Durante la lectura del manifiesto, Miguel Gómez, presidente de Jusapol, criticó duramente al Ejecutivo, al que acusó de incumplir una obligación legal tras la sentencia del Tribunal Supremo que reconoce el derecho a la jubilación anticipada para policías nacionales. "Hoy hemos salido a defender nuestra dignidad y exigir un derecho legítimo. Reclamamos el respeto a una sentencia firme y el fin inmediato de una discriminación inaceptable", expresó.
Movilización y demandas principales
Gómez puntualizó que la situación actual es producto de una decisión política que mantiene desigualdades entre los diferentes cuerpos policiales. "Mientras se gastan millones para garantizar derechos a policías autonómicos, la Policía Nacional y la Guardia Civil quedan marginadas. No puede haber agentes de primera y segunda categoría. Nuestro esfuerzo y riesgo merecen igual reconocimiento y trato", enfatizó.
Por su parte, Aarón Rivero, secretario general de Jupol, advirtió al Ministerio del Interior que la paciencia del colectivo se ha agotado por los constantes retrasos y la nula voluntad política. "La jubilación anticipada es un derecho reconocido judicialmente y no permitiremos más bloqueos. Si no hay respuesta, volveremos a salir a las calles todas las veces que sea necesario", alertó.
Rivero también resaltó el agravio comparativo existente, denunciando que, mientras otros cuerpos perciben inversiones millonarias para su jubilación, a la Policía Nacional solo reciben "silencio y demoras", calificando la situación como "vergonzosa e insostenible". La equiparación salarial, afirmó, sigue sin materializarse, y reclamó el reconocimiento urgente de la labor policial como profesión de riesgo, sin justificaciones para continuar con esta negación.
Ángel Lezcano, secretario general de Jucil, apuntó que no renunciarán a la lucha, independientemente del gobierno que esté en el poder, hasta lograr justicia para sus miembros.
Los organizadores coincidieron en que esta manifestación marca un punto clave en la lucha del sector y anunciaron la continuidad de acciones de presión social, institucional y judicial para alcanzar sus metas. "Esta unidad y fortaleza demuestra que la lucha continúa hasta conseguir igualdad y respeto para todos los policías y guardias civiles", destacaron.

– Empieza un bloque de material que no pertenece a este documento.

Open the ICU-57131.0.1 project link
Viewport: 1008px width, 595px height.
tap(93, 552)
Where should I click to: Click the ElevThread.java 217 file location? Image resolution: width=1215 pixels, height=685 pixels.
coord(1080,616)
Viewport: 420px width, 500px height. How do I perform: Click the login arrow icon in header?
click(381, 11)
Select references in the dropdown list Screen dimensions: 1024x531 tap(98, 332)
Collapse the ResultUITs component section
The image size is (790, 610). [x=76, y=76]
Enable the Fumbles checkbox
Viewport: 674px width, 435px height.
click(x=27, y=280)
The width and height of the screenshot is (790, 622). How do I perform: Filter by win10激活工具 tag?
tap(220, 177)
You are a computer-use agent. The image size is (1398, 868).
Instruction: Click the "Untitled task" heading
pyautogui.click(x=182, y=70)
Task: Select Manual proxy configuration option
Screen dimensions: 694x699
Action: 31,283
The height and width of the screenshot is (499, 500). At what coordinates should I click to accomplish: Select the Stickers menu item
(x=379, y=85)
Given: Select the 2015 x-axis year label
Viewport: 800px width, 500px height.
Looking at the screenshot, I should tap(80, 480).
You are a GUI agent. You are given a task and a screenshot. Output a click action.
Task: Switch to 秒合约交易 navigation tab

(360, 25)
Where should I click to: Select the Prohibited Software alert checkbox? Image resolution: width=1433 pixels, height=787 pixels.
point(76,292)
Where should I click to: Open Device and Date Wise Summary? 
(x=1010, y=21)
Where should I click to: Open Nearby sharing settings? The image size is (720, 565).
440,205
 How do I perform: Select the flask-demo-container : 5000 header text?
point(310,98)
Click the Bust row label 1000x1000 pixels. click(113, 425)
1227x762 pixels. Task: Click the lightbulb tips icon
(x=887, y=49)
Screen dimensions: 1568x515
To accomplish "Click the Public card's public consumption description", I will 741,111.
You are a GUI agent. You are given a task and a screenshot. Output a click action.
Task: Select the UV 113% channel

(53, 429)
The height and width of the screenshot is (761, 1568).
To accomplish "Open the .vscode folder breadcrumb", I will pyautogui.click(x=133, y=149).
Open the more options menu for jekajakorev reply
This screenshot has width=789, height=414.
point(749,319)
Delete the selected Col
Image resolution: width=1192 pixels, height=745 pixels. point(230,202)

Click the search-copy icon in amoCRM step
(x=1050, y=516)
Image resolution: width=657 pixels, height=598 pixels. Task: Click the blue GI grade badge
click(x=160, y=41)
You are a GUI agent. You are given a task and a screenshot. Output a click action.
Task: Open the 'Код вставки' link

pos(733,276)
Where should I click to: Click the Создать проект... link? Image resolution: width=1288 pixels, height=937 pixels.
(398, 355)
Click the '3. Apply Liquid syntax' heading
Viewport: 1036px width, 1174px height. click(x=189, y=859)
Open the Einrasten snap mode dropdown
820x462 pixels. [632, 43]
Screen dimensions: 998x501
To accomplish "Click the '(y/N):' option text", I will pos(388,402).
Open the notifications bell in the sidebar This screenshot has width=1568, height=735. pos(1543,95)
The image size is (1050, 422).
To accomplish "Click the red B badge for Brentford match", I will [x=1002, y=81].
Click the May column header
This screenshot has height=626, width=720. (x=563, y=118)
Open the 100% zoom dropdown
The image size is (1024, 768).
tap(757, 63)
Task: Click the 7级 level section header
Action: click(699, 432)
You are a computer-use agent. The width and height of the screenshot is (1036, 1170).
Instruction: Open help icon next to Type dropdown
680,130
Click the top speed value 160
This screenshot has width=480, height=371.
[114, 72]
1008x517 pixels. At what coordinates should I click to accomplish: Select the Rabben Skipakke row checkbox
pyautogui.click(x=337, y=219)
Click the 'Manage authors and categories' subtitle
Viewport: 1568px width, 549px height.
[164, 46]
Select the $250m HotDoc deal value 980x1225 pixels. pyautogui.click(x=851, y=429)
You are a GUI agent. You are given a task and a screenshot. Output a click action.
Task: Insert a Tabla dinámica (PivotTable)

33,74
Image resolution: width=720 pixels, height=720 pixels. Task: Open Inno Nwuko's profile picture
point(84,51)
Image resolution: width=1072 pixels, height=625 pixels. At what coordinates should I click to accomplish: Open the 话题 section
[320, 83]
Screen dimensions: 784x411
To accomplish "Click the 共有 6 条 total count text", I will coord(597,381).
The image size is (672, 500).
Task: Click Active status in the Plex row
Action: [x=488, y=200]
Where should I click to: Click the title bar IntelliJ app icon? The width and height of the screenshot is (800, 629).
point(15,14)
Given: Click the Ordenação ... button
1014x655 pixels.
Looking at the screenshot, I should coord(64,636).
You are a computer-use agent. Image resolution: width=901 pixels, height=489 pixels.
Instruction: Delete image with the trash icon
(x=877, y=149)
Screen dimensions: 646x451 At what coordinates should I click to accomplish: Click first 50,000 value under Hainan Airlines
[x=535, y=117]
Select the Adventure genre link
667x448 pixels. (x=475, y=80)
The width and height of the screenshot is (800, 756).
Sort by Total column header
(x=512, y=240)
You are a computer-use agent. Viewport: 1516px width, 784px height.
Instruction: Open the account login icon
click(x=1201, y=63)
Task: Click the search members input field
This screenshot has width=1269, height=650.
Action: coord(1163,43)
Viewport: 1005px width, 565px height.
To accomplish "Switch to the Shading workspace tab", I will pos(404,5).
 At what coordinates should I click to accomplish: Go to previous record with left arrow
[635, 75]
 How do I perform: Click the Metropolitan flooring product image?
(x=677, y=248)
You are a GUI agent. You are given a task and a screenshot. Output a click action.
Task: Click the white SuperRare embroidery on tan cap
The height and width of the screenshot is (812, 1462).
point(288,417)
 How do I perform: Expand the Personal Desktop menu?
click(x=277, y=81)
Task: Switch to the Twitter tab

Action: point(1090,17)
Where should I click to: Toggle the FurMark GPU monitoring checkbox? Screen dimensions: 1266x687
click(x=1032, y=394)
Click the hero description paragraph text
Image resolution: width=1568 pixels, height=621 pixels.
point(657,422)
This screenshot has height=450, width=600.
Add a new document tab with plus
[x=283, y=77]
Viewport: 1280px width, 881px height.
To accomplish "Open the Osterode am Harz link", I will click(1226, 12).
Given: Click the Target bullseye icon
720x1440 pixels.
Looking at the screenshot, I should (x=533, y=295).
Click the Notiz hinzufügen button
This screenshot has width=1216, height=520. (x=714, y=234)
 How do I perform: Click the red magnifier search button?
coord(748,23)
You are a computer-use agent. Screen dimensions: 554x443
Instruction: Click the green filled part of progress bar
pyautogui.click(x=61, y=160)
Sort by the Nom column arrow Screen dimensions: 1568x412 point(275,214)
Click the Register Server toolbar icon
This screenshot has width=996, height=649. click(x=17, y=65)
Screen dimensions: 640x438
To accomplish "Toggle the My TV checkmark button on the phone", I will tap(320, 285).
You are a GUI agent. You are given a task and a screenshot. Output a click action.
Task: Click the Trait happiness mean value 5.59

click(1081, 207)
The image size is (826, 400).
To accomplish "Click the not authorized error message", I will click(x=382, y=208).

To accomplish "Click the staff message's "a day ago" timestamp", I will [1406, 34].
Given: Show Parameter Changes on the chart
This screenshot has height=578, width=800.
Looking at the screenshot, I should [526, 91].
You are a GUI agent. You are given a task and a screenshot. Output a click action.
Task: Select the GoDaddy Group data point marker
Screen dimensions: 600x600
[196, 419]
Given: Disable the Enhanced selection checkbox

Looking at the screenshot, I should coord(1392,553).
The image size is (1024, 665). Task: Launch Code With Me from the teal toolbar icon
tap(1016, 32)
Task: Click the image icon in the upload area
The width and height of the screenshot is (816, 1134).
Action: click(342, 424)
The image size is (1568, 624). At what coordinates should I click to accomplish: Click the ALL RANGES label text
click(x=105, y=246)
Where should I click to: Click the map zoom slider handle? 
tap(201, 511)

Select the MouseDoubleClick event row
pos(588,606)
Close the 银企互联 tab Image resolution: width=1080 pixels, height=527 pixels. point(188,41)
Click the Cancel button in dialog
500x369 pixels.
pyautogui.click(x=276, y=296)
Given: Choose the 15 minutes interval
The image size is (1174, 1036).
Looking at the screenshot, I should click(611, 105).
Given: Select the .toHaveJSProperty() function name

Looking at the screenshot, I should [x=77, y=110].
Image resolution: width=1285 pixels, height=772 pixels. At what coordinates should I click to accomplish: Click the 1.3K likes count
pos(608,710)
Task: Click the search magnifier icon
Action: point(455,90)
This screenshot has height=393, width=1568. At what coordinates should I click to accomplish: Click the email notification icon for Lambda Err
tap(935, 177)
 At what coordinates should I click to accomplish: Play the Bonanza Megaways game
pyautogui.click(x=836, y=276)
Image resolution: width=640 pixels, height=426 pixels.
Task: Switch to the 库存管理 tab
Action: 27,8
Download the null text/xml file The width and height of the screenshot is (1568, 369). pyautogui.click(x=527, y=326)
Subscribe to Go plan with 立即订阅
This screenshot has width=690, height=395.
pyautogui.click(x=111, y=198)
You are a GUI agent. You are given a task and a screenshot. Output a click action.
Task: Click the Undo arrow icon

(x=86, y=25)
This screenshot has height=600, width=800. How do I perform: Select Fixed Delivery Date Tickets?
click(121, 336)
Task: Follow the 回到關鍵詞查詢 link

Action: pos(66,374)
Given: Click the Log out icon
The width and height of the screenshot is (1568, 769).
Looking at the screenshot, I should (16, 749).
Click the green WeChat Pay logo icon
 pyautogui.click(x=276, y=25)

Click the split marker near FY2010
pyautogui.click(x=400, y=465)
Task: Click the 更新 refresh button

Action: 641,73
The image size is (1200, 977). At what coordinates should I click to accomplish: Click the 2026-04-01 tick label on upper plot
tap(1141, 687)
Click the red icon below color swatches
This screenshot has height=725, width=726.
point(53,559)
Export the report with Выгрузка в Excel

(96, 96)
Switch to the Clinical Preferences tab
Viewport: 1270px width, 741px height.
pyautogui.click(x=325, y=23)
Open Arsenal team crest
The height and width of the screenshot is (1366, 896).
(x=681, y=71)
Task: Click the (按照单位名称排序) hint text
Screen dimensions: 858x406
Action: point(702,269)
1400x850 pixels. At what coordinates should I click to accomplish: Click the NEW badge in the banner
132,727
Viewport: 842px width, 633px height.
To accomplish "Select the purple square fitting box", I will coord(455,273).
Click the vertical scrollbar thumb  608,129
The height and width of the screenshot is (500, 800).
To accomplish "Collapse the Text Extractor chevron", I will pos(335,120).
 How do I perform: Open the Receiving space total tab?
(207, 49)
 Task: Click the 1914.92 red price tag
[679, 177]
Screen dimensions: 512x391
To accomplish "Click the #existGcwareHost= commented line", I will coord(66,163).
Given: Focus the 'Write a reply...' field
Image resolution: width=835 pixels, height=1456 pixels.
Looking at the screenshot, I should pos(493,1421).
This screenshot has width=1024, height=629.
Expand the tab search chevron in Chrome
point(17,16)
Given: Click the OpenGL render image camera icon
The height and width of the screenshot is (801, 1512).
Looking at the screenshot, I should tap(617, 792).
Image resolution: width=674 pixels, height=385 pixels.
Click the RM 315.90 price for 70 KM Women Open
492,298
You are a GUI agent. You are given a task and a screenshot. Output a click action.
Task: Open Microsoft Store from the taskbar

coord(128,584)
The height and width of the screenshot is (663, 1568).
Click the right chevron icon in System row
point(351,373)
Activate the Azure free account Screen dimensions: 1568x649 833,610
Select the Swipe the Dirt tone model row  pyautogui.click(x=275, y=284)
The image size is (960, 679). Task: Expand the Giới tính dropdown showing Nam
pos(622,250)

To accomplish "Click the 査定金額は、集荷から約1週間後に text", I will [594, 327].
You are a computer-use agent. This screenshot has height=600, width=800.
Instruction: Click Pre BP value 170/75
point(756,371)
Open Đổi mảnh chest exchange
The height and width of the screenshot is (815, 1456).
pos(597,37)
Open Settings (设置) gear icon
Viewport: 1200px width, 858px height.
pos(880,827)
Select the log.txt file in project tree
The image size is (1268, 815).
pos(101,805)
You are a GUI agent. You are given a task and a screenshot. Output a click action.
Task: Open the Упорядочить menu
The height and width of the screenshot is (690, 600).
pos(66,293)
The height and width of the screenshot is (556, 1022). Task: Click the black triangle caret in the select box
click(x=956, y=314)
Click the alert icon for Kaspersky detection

Además, se agradeció la colaboración y apoyo de los miembros de Csif, sindicato mayoritario en la función pública, ATME (Asociación de Tropa y Marinería Española) y otras entidades como Nuestro Corazón por Bandera y Una Policía para el Siglo XXI, que se sumaron a la protesta.
Críticas al borrador del Ministerio del Interior
Los principales sindicatos de la Policía Nacional anunciaron la continuidad de sus movilizaciones debido a la falta de avances en las negociaciones con el Ministerio del Interior sobre la jubilación anticipada, tras la reunión del Pleno del Consejo de la Policía. Se convocó a próximas mesas técnicas para tratar de igualar las condiciones de jubilación con las de Mossos d’Esquadra y Ertzaintza en cumplimiento de la sentencia del Tribunal Supremo que favorece a los agentes incluidos en la Seguridad Social.
El proyecto de real decreto presentado para regular la jubilación anticipada fue recibido con duras críticas por parte de las organizaciones policiales, quienes argumentan que excluye a todos los guardias civiles y a cerca de dos tercios de los policías nacionales adscritos a clases pasivas, principalmente a quienes ingresaron en el cuerpo antes de 2011.
El Ministerio del Interior sostiene que se trabaja en colaboración con el Ministerio de Inclusión y Seguridad Social para avanzar en estos temas, y recordó que ya se ha implementado el Acuerdo de Equiparación Salarial firmado en 2018, con una inversión superior a los 800 millones de euros, que ha supuesto un incremento salarial medio del 40%.